イマヌエル・カント
Immanuel Kant
1724年 — 1804年
義務論と批判哲学の大成者
概要
近代哲学の最高峰に立つドイツの哲学者。認識論・倫理学・美学を根本から再構築し、以後のあらゆる哲学はカントを避けて通れなくなった。その影響力は「カント以前」「カント以後」で哲学史を分けるほど。
【代表的な思想】
■ 批判哲学(三批判書)
『純粋理性批判』で人間の認識能力の限界を画定し、『実践理性批判』で道徳法則の根拠を示し、『判断力批判』で美と目的の問題を論じた。理性の力と限界を同時に明らかにした点が革新的。
■ 定言命法
「汝の意志の格率が普遍的立法の原理として妥当しうるように行為せよ」。結果や状況に左右されず、常に守るべき道徳法則を定式化した。行為の結果ではなく動機と義務を重視する義務論の核心。
■ 人格の尊厳
「人間を手段としてのみ扱ってはならず、つねに同時に目的として扱え」という定式は、人間の尊厳を哲学的に基礎づけた。現代の人権思想の根幹をなす。
【特徴的な点】
経験主義(ヒューム)と合理主義(ライプニッツ)の対立を「超越論的観念論」によって統合した。感性と悟性の協働によって認識が成立するという構図は、哲学史上の大転回であった。
【現代との接点】
AIの倫理や生命倫理の議論で「人間の尊厳」が問われるとき、カントの思想が参照される。
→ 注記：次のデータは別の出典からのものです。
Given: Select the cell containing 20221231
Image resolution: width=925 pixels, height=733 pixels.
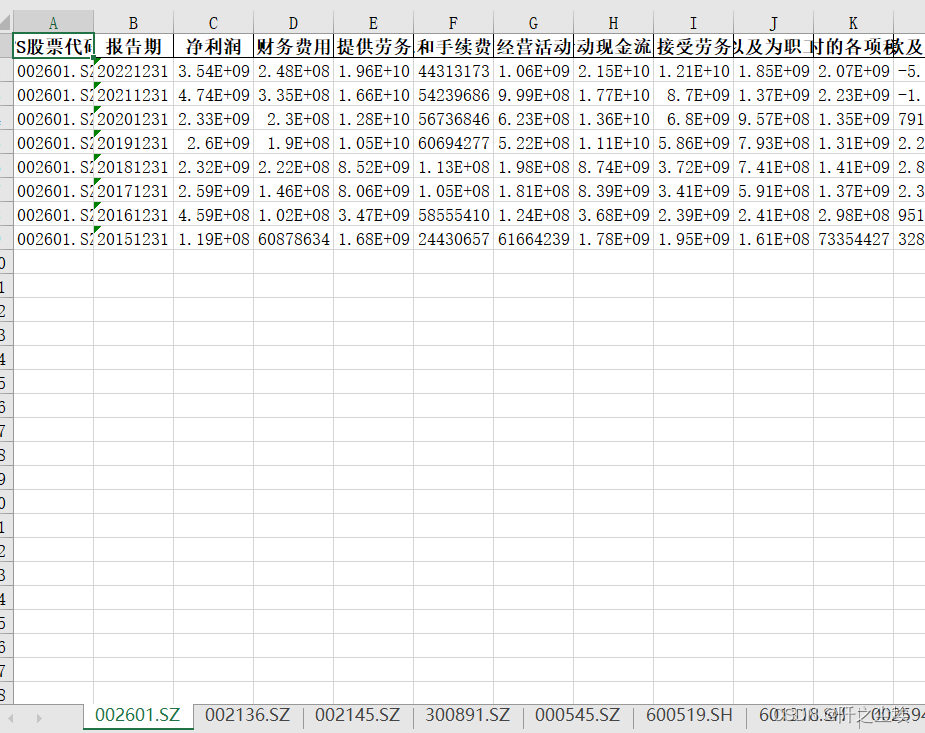Looking at the screenshot, I should pos(133,71).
普遍的なルールに基づく倫理は、グローバル社会の共通基盤として今も重要性を増している。
さらに深く
【思想の全体像】
イマヌエル・カントは1724年、東プロイセンのケーニヒスベルク(現ロシア領カリーニングラード)に馬具職人の息子として生まれ、生涯この町を離れなかった。初期は自然科学に関心を持ち、星雲仮説(カント=ラプラスの仮説)を提唱した。しかしヒュームの懐疑主義に触発されて「独断のまどろみ」から目覚め、認識論の根本的な再構築に着手した。合理主義の独断と経験主義の懐疑を超える「超越論的観念論」を確立し、三批判書(純粋理性批判・実践理性批判・判断力批判)によって近代哲学の全領域を書き換えた。彼以前と以後では哲学そのものの意味が変わったと言っても過言ではない。
【主要著作の解説】
『純粋理性批判』(1781年)では、人間の認識能力の構造と限界を解明した。経験は感性が受け取った素材を悟性が概念によって構成することで成立する。我々は物自体をそのまま認識するのではなく、人間の認識形式(時間・空間・カテゴリー)を通じて世界を構成する。これがカントの「コペルニクス的転回」である。『実践理性批判』(1788年)では、道徳法則が経験から独立した理性の事実として存在することを示した。善い行為とは義務に従う行為であり、その動機が道徳法則への尊敬にあるとき、行為は道徳的価値を持つ。『判断力批判』(1790年)では、美的判断と目的論的判断を分析し、自然と自由、理論と実践の架け橋を探った。
【批判と継承】
カント哲学は直後からさまざまな批判にさらされた。フィヒテは「物自体」が認識できない矛盾を指摘し、自我の哲学へと発展させた。ヘーゲルはカントの二元論(現象と物自体、理論と実践)を弁証法によって克服しようとした。ショーペンハウアーは物自体を「意志」と解釈した。20世紀には新カント派がカント哲学を再構築し、ロールズの正義論やハーバーマスの討議倫理学はカントの普遍主義的倫理学を現代に適用したものである。
【さらに学ぶために】
『純粋理性批判』は難解だが、中山元訳(光文社古典新訳文庫)は読みやすい。カント入門としては石川文康『カント入門』(ちくま新書)や黒崎政男『カント「純粋理性批判」入門』(講談社選書メチエ)が適している。